▸ Stored data:

----------------

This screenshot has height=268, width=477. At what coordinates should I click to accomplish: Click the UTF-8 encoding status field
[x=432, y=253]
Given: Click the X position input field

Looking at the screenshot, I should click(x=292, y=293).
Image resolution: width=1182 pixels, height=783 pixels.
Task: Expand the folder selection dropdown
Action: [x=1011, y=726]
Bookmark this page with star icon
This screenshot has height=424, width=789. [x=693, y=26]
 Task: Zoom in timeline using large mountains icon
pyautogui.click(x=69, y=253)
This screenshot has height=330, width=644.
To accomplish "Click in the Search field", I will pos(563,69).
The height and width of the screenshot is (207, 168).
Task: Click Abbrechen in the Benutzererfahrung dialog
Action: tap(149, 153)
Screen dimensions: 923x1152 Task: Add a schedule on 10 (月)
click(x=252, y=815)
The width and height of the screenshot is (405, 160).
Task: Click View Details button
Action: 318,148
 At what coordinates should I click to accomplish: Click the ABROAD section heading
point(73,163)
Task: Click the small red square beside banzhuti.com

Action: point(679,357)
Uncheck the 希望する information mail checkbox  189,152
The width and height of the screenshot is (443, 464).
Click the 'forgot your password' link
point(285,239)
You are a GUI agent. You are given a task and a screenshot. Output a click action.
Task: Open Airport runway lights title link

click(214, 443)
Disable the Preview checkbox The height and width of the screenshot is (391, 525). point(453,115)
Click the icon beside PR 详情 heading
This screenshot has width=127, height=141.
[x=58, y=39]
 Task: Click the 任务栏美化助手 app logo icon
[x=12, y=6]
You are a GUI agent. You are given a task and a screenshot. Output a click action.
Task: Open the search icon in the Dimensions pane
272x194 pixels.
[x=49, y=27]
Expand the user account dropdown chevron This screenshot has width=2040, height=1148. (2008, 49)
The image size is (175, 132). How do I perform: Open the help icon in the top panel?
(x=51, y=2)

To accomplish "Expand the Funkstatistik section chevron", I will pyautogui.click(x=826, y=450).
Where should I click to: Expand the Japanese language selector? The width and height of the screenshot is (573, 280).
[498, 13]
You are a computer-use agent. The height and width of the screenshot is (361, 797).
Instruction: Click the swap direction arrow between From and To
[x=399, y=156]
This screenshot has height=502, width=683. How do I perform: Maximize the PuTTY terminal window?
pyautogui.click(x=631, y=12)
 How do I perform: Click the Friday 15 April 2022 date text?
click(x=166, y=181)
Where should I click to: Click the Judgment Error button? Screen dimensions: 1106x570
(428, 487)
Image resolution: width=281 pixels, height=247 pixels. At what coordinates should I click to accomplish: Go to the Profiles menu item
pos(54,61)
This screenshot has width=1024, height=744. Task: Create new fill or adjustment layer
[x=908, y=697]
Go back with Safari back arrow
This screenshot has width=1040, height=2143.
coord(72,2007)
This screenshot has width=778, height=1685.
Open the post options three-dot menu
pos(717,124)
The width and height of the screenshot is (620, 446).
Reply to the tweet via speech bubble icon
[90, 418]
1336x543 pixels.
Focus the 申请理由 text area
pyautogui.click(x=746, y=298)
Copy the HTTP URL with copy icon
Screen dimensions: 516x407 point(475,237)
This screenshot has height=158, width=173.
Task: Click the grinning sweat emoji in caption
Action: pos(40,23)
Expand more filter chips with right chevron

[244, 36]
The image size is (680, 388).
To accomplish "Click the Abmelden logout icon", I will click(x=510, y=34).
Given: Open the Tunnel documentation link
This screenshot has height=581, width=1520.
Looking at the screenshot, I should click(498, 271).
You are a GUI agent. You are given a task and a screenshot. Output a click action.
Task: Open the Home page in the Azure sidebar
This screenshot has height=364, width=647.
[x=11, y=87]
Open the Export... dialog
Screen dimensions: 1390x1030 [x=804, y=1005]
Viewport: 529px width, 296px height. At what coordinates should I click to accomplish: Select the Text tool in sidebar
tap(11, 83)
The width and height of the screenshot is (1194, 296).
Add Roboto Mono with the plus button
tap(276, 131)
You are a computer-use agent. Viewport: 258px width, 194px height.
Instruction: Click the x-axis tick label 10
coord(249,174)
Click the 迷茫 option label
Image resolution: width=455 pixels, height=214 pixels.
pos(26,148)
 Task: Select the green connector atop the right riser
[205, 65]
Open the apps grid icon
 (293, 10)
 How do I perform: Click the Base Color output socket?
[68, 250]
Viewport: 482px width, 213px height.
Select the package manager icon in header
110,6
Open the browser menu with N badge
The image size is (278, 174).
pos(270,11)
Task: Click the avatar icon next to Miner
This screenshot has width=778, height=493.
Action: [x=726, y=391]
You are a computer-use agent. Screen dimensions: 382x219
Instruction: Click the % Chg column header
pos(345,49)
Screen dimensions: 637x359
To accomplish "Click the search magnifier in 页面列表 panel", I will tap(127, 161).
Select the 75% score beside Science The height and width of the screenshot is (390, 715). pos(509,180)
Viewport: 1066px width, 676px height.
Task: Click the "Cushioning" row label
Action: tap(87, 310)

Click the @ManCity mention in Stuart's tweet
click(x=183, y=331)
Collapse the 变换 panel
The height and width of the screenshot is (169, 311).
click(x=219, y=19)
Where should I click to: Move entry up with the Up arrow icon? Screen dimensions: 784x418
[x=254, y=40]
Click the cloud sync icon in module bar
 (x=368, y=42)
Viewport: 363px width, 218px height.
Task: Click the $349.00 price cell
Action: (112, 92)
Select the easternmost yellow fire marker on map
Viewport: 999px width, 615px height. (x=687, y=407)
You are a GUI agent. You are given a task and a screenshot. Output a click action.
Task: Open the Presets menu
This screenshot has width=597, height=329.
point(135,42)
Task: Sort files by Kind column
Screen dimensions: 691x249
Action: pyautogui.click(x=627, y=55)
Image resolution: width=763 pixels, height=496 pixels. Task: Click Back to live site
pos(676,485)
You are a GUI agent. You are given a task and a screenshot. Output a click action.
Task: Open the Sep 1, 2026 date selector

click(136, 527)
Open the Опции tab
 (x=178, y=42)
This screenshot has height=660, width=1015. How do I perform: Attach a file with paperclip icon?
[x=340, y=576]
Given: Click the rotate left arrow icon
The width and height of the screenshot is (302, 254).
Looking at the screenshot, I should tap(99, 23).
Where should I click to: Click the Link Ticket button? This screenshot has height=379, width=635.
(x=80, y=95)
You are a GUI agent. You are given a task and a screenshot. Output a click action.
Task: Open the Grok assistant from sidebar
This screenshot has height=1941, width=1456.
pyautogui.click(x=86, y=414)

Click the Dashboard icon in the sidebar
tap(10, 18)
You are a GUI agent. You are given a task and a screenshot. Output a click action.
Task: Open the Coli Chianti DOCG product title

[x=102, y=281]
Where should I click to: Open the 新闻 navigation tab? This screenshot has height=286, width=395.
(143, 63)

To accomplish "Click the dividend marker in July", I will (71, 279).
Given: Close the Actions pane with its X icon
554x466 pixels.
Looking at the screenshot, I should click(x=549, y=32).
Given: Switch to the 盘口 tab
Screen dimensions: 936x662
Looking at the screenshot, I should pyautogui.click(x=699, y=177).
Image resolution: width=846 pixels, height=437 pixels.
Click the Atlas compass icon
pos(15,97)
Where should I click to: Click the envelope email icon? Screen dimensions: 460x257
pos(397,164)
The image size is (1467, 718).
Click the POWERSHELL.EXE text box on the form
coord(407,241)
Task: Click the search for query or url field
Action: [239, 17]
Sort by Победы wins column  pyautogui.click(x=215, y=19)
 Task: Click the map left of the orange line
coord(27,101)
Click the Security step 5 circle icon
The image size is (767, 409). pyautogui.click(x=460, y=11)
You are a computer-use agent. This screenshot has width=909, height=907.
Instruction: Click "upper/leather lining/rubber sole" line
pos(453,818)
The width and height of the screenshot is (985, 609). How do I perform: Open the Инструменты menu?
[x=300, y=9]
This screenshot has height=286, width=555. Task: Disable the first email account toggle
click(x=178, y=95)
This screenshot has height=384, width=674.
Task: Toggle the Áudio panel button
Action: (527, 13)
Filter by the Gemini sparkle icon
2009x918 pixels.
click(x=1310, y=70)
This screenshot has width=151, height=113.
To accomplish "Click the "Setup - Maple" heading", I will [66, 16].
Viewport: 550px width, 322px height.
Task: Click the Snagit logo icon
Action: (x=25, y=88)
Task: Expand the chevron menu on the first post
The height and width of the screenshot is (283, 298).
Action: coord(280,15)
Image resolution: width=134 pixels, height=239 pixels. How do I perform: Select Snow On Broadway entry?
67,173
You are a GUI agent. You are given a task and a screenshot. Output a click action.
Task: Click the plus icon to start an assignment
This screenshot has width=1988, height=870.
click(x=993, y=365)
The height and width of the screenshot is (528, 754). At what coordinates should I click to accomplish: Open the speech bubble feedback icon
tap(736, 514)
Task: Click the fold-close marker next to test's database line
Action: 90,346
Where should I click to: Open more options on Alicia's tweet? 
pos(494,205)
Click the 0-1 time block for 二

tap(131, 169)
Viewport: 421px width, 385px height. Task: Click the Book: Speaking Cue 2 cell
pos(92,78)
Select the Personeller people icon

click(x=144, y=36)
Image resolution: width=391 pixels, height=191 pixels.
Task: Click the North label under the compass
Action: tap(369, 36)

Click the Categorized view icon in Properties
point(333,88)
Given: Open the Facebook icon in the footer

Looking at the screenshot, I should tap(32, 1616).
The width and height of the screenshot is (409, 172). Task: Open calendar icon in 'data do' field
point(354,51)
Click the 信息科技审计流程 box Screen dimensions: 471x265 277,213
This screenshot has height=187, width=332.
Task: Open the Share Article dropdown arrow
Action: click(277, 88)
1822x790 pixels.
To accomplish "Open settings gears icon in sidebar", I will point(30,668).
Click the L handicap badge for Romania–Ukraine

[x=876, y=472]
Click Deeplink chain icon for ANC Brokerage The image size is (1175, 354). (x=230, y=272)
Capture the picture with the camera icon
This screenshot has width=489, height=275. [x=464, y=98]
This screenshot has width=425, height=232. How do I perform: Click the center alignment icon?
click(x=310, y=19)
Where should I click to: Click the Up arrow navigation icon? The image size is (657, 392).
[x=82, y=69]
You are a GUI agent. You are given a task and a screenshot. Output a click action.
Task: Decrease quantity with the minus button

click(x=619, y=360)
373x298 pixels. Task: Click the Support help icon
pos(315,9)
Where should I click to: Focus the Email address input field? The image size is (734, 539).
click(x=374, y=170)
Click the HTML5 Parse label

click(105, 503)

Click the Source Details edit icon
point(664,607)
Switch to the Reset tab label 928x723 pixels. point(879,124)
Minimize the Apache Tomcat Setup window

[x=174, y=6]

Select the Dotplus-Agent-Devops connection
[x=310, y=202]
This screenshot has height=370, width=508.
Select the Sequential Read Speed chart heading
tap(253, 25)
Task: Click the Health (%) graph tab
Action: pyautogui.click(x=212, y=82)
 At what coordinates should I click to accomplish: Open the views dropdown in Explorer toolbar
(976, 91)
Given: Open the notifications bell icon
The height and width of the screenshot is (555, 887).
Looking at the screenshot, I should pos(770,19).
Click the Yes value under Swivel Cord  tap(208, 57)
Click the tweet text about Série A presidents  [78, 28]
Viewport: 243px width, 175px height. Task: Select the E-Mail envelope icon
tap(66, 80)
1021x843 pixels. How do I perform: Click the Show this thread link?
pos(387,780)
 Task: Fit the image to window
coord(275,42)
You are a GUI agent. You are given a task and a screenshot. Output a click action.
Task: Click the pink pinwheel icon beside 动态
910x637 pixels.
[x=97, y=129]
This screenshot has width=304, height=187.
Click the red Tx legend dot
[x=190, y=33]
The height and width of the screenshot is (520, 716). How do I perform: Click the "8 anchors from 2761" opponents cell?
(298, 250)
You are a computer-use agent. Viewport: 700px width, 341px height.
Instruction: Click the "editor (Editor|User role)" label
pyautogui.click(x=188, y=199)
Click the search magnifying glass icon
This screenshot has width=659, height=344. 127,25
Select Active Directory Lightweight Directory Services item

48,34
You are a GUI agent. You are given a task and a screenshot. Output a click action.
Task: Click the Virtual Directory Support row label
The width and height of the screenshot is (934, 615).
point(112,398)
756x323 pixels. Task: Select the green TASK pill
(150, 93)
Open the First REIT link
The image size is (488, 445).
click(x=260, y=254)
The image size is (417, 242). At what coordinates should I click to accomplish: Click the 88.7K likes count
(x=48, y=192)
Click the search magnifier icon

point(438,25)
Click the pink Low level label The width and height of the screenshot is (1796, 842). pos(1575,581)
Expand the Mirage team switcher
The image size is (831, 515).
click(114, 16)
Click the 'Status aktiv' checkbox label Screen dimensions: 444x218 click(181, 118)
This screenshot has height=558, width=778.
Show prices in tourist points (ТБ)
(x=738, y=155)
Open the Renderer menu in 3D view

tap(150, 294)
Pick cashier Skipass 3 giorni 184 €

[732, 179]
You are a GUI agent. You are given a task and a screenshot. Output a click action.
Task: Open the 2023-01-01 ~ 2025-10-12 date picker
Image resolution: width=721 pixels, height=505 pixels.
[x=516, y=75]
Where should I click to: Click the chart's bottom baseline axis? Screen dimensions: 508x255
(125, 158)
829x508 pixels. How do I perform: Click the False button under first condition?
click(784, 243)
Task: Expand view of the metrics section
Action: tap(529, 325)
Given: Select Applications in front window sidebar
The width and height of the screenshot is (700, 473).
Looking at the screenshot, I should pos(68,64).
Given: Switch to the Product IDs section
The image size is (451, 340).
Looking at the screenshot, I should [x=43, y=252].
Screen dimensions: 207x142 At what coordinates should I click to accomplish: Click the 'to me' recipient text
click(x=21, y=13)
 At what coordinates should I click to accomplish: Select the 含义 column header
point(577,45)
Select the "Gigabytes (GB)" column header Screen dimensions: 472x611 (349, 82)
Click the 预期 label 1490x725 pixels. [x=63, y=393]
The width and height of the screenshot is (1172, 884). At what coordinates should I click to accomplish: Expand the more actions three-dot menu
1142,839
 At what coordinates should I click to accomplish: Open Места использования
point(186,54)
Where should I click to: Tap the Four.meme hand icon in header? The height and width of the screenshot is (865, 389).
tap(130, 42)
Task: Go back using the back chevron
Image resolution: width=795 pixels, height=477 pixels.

----------------

Copy out every line of the data where the word "computer" occurs.

▸ Result of this exercise:
You are a computer-use agent. The height and width of the screenshot is (361, 797).
You are a computer-use agent. Viewport: 258px width, 194px height.
You are a computer-use agent. Screen dimensions: 382x219
You are a computer-use agent. This screenshot has width=909, height=907.
You are a computer-use agent. Viewport: 700px width, 341px height.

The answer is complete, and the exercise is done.